Hi all, not sure if this is a 2022.6.0 issue or I’ve just managed to get this to work for a total of 12 hours…
I’ve got a Symfonisk volume controller from Ikea running through Zigbee2MQTT. It outputs an action when rotated or clicked e.g. ‘rotate_right’ which I then use to trigger a volume up on my Sonos.
This is the first time I’ve used Choose as an action and it worked last night with this code.
This morning having done the 2022.6.0 update no longer working.
I’ve done the 2022.6.1 in case there was anything in that (as I saw there’s some MQTT fixes) but still the same problem. Has anyone a similar setup or any explanation as to why this wouldn’t work?
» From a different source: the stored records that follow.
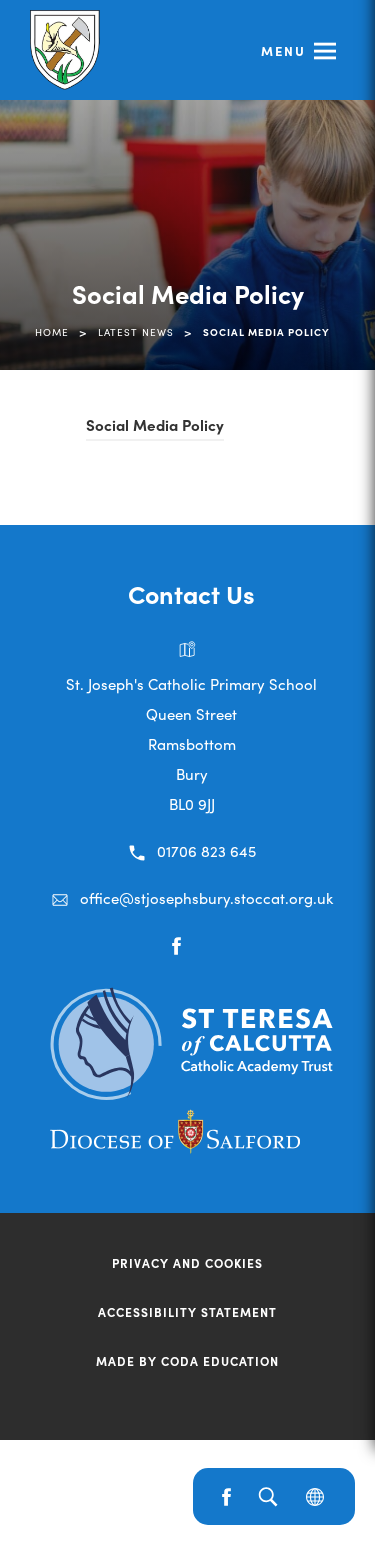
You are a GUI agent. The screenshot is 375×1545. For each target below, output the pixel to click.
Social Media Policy (155, 427)
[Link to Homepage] (67, 50)
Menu (283, 50)
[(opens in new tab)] (191, 1093)
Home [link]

Thanks @tom_l, unfortunately the trace isn’t really showing anything. It appears in the split second between the action triggering the automation and the choose actions taking place the state has defaulted back to ‘off’
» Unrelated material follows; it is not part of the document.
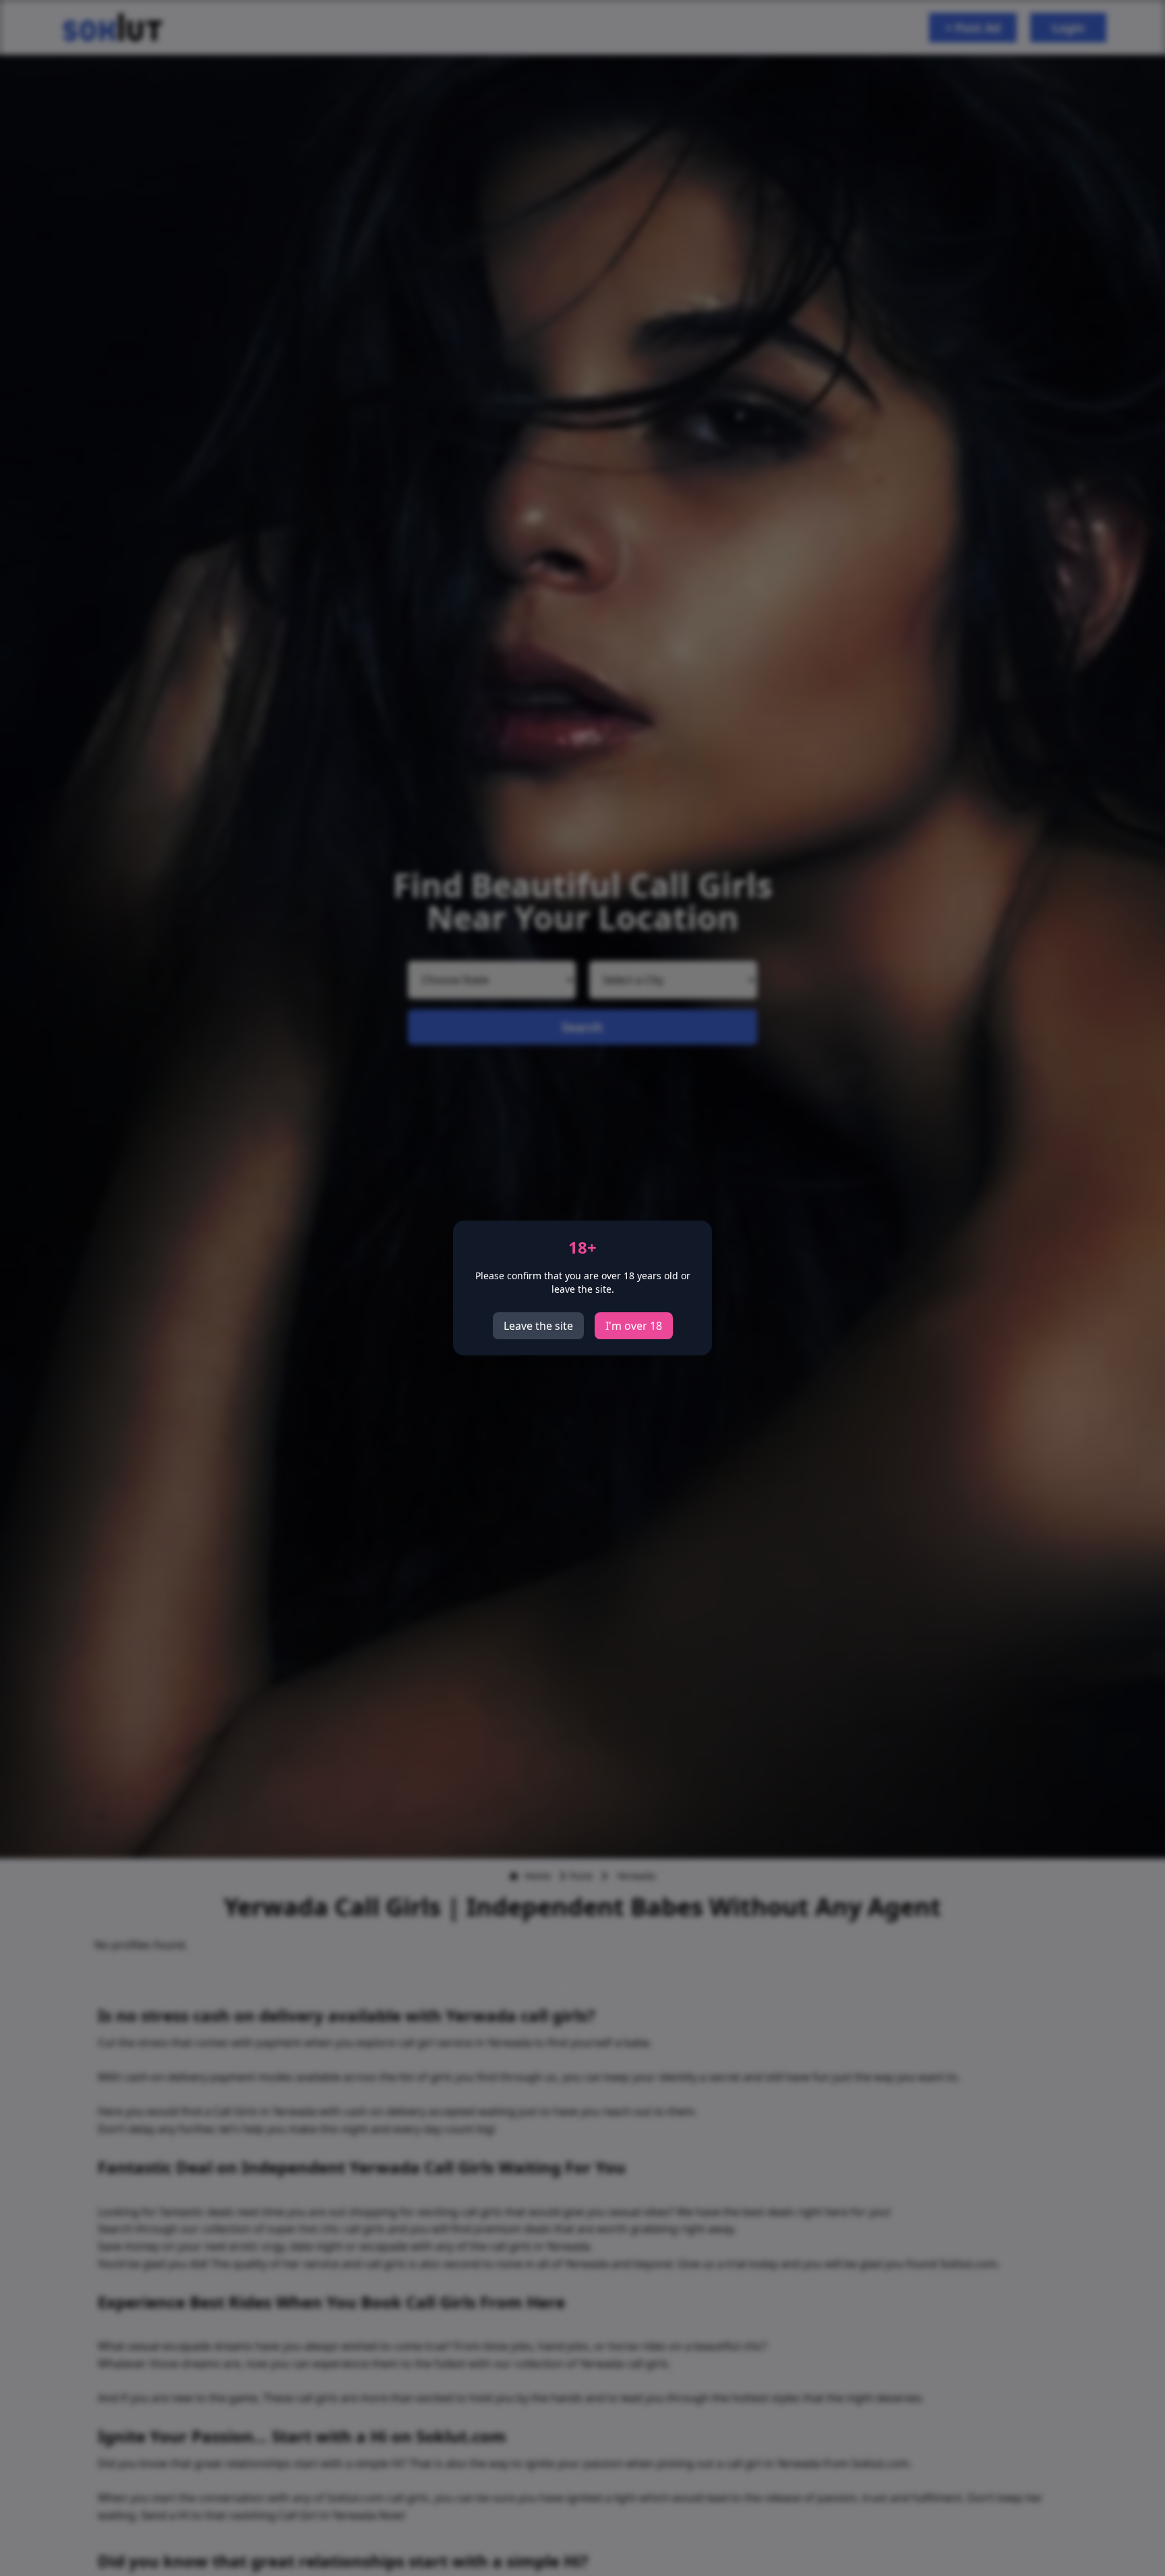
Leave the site (538, 1325)
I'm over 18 (633, 1325)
I assumed that Choose took the state from the trigger as opposed to the state at the time that it gets to the Choose check, is that not the case?
I’m wondering about a helper that updates the last state before the ‘rotate_stop’ command is received might be the answer. Just weird it was working before the update.
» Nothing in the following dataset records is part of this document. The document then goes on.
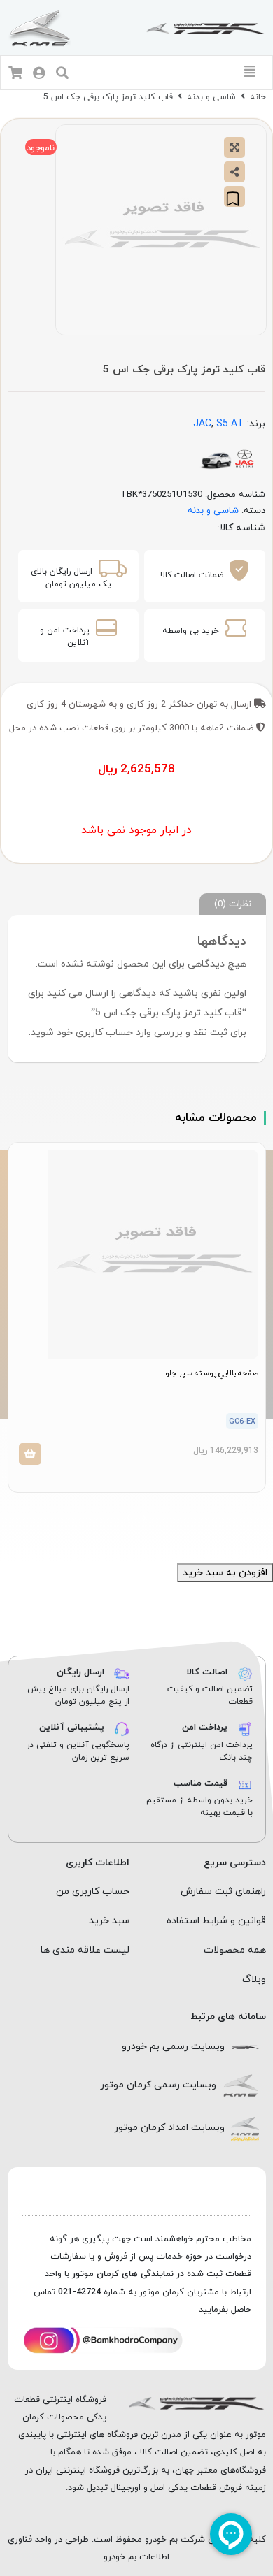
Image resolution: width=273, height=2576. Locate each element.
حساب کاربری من (93, 1891)
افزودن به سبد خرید (225, 1572)
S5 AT (230, 423)
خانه (258, 97)
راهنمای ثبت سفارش (223, 1891)
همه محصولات (235, 1950)
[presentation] (144, 1517)
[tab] (233, 904)
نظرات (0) (232, 904)
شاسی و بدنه (211, 97)
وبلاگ (254, 1979)
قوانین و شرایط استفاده (216, 1920)
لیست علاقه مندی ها (85, 1950)
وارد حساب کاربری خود (104, 1032)
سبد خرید (109, 1920)
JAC (202, 423)
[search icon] (62, 74)
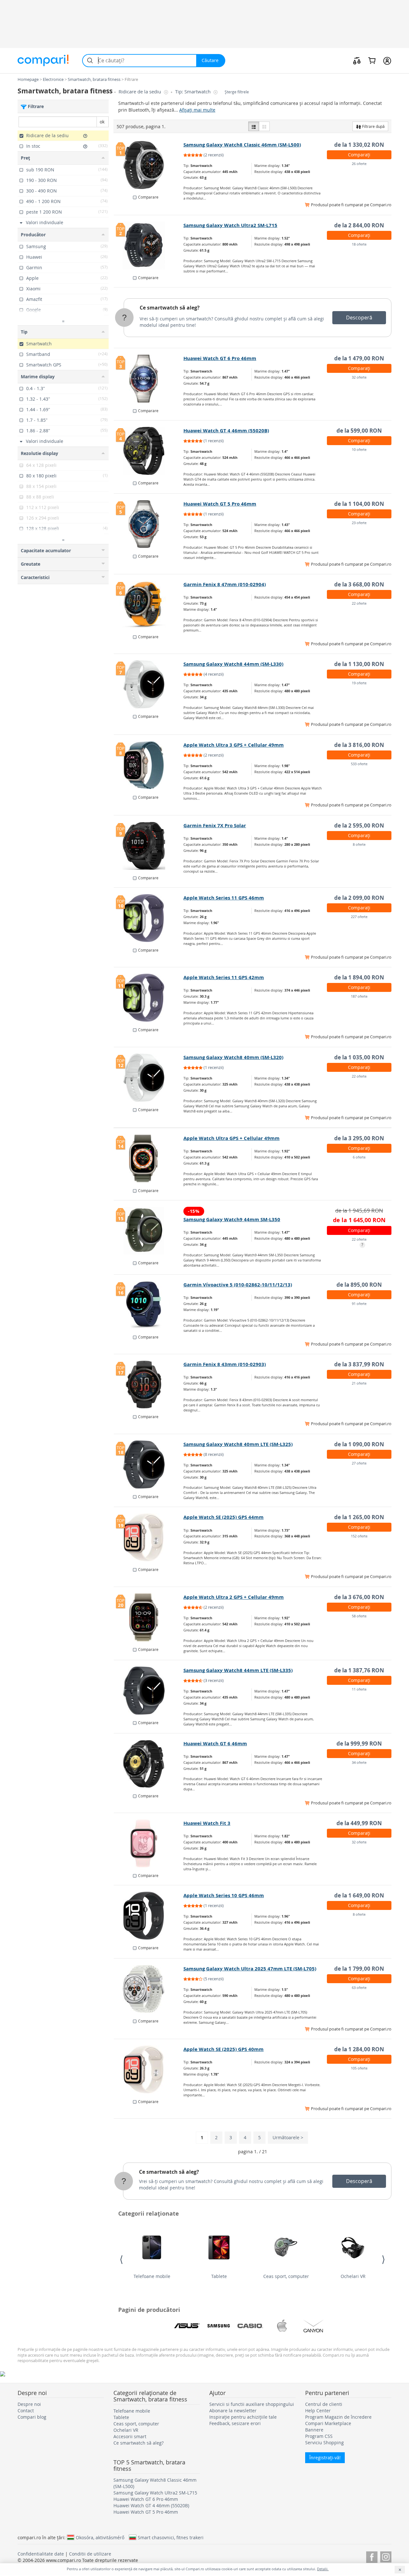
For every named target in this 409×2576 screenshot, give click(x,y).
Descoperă (359, 317)
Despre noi (29, 2404)
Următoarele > (288, 2137)
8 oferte (359, 844)
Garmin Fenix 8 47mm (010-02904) (224, 584)
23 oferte (359, 522)
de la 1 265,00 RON (359, 1517)
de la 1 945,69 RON (359, 1210)
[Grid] (264, 126)
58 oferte (359, 1616)
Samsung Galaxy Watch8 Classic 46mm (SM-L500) (242, 144)
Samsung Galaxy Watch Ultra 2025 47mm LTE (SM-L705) (249, 1968)
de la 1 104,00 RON (359, 503)
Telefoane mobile (152, 2276)
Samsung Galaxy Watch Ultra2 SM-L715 (230, 225)
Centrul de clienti (323, 2404)
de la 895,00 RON (359, 1284)
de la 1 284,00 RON (359, 2049)
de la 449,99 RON (359, 1823)
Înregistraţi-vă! (325, 2457)
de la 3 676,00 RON (359, 1597)
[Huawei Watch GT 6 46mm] (148, 1764)
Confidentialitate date (41, 2554)
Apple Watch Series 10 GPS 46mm (223, 1895)
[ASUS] (187, 2326)
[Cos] (372, 60)
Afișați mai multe (197, 110)
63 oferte (359, 1987)
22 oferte (359, 603)
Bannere (314, 2430)
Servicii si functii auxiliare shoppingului (251, 2404)
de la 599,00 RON (359, 430)
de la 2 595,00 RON (359, 825)
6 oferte (359, 1157)
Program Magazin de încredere (338, 2417)
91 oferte (359, 1303)
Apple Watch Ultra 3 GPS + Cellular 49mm (233, 745)
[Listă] (253, 126)
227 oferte (359, 916)
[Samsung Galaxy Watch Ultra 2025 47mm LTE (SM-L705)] (148, 1989)
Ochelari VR (353, 2276)
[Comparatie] (357, 60)
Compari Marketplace (328, 2423)
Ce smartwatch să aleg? (170, 307)
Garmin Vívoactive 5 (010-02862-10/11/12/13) (237, 1284)
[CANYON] (313, 2326)
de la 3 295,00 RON (359, 1138)
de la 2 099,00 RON (359, 897)
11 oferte (359, 1689)
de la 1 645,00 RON (359, 1220)
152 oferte (359, 1536)
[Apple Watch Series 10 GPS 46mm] (148, 1916)
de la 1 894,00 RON (359, 977)
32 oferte (359, 377)
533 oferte (359, 763)
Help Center (318, 2410)
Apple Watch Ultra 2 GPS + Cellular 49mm (233, 1597)
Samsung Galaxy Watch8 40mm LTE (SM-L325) (238, 1444)
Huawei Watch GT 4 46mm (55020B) (226, 430)
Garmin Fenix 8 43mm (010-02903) (224, 1364)
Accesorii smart (129, 2436)
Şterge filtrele (237, 92)
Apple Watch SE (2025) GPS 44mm (223, 1517)
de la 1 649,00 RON (359, 1895)
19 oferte (359, 682)
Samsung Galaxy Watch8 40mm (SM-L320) (233, 1057)
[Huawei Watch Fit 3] (148, 1843)
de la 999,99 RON (359, 1743)
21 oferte (359, 1383)
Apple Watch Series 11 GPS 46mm (223, 897)
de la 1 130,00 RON (359, 664)
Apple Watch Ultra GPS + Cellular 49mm (231, 1138)
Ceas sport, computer (286, 2276)
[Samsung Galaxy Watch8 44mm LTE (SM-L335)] (148, 1691)
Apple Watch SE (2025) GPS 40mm (223, 2049)
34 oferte (359, 1762)
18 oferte (359, 244)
If the state can change that quickly (between the trigger and the condition), perhaps inspect the trigger object directly in the condition. It will have the info at the time of the trigger and not some ms later.
otherwise, you’re relying on the state to be the same after it triggers. If the sensor is an event stream, you could run into issues where the state changes while the automation is running.
Thank you, I’d fundamentally misunderstood how the states were being used as part of the Choose option. Looks like my Home Assistant was just updating sufficiently slowly for it to work last night!
It would be interesting to learn what changed in 2022.6.0 that caused the change in behavior.
Using a State Condition like this is fine:
- condition: state
entity_id: sensor.soundcontrol_action
attribute: action
state: rotate_right
I’ve seen other examples do the same (even though my preference would be to use the trigger variable).
Thinking out loud:
Perhaps it’s due to a tiny delay between when the trigger variable is updated (when the trigger occurs) and when that new value is written to the state-machine (that’s where the State Condition gets the entity’s value).
A choose relying on anything that gets its value from the state-machine, like a State Condition, will be getting a slightly older version than what is contained in the trigger value.